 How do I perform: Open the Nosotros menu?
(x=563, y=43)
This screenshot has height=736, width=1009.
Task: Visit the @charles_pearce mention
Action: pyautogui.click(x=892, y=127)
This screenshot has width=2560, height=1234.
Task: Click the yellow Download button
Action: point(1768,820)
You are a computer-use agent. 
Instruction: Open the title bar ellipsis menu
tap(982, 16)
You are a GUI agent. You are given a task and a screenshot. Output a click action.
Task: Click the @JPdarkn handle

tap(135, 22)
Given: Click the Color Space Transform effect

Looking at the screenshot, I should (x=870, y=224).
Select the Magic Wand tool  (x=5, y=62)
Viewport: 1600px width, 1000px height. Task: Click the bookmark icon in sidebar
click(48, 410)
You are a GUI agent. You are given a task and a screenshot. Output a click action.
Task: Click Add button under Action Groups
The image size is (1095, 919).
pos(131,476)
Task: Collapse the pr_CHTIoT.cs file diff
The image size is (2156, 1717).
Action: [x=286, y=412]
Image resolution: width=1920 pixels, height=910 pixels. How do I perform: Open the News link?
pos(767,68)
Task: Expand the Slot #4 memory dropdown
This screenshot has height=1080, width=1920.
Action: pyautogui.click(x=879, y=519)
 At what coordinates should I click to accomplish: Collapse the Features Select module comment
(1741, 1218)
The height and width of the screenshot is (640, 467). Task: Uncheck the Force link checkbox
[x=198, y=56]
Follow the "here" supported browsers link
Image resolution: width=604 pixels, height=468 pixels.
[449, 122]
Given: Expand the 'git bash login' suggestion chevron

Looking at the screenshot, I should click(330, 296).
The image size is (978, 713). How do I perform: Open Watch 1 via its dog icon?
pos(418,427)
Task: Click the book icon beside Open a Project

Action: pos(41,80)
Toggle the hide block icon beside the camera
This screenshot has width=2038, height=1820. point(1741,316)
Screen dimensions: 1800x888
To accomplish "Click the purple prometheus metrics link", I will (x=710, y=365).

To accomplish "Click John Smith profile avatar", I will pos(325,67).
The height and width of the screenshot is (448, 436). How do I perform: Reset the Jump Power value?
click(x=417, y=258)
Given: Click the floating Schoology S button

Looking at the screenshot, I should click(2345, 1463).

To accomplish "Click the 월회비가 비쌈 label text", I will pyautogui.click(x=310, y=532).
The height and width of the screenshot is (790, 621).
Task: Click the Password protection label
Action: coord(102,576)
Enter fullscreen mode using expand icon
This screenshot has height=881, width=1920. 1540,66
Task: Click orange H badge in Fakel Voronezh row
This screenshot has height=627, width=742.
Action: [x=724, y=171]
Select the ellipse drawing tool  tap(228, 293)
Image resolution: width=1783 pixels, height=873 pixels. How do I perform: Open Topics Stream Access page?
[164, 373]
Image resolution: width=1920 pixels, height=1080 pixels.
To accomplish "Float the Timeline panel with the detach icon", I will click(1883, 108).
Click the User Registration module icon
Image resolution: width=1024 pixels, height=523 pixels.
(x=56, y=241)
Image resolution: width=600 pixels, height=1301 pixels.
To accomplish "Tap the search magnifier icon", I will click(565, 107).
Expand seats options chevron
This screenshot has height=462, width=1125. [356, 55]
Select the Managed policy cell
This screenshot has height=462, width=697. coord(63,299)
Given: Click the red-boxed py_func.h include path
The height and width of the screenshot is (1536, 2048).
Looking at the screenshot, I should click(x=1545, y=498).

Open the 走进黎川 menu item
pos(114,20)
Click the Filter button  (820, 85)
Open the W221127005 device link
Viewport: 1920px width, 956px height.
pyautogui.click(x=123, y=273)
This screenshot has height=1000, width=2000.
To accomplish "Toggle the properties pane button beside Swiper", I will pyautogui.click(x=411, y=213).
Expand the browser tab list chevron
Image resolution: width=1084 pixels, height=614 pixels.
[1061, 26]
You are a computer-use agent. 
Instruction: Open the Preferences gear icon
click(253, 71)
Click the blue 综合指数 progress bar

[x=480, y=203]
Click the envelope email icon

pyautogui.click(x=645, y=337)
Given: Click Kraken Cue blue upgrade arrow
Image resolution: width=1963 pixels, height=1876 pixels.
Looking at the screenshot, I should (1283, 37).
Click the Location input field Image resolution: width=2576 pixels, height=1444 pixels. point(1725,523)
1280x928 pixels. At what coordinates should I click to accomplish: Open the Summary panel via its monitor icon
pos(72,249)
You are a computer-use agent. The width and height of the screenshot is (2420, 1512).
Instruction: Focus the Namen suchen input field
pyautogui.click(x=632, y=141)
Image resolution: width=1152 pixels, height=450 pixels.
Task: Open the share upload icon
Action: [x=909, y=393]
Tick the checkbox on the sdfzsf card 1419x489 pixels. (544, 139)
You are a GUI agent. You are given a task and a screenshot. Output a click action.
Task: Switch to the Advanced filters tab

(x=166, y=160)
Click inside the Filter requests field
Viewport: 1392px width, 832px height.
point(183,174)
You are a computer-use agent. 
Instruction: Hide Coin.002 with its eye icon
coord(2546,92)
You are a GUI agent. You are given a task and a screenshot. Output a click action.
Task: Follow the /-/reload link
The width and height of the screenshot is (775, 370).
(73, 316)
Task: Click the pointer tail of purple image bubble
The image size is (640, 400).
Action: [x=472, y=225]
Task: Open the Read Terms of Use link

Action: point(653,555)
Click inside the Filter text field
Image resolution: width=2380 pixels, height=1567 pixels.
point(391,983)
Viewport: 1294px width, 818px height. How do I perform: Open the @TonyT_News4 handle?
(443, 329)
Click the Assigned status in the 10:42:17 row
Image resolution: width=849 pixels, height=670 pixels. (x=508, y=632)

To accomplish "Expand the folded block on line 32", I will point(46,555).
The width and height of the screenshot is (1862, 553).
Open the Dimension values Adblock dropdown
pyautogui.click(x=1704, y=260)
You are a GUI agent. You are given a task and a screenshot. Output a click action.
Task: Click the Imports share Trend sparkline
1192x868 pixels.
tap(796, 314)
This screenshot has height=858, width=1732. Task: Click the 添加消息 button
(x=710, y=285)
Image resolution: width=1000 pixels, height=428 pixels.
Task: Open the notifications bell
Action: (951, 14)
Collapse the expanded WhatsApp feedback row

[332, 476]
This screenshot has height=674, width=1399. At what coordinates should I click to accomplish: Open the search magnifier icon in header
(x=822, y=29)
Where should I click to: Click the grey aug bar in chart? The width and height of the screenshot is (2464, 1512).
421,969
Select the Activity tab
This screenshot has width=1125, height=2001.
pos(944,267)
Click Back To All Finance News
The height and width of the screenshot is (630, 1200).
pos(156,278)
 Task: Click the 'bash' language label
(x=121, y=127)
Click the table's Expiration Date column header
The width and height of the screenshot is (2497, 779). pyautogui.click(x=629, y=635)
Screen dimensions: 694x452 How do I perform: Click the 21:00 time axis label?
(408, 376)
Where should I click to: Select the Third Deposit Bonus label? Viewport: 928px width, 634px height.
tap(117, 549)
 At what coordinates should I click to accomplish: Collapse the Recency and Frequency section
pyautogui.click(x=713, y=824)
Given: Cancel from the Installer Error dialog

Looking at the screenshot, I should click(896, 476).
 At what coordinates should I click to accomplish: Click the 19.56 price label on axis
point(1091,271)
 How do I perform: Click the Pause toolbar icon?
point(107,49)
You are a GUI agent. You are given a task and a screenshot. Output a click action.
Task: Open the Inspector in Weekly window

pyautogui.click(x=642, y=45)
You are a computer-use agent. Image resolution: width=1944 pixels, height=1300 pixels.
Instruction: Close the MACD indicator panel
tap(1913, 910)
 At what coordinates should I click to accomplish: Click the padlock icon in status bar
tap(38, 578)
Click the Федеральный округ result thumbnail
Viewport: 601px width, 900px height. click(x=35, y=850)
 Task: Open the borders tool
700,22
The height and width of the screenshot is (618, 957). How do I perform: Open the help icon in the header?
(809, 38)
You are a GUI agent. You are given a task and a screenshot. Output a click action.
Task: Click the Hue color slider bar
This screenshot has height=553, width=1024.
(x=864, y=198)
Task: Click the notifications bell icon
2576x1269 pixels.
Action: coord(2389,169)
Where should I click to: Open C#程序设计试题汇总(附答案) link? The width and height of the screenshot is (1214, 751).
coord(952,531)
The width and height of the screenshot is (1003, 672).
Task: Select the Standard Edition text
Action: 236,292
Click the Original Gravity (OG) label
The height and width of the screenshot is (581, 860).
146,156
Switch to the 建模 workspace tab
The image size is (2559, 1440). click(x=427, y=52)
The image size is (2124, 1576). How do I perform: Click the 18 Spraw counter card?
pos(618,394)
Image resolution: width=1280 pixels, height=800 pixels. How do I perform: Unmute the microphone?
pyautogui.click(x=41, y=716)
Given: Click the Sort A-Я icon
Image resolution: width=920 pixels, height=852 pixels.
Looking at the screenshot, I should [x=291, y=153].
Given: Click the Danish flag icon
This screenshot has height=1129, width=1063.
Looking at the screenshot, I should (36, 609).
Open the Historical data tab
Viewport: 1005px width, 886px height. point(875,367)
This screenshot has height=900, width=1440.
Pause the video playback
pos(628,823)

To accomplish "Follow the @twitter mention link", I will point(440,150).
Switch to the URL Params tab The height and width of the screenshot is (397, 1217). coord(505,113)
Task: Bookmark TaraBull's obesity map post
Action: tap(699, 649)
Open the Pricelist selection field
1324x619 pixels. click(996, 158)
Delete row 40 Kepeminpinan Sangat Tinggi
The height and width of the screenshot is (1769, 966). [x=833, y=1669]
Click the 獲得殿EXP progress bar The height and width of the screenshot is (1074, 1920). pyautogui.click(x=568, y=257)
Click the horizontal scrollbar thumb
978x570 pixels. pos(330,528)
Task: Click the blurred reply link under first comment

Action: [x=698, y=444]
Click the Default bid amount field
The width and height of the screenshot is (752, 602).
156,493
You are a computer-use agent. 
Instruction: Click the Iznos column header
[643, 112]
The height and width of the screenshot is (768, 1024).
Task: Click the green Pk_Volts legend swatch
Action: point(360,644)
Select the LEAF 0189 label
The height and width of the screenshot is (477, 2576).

Exercise requirements:
Reproduce the lines in the records starting at the line containing "Image resolution: width=1783" and ending at the line containing "(x=56, y=241)", including both of those lines.

Final result:
Image resolution: width=1783 pixels, height=873 pixels. How do I perform: Open Topics Stream Access page?
[164, 373]
Image resolution: width=1920 pixels, height=1080 pixels.
To accomplish "Float the Timeline panel with the detach icon", I will click(1883, 108).
Click the User Registration module icon
Image resolution: width=1024 pixels, height=523 pixels.
(x=56, y=241)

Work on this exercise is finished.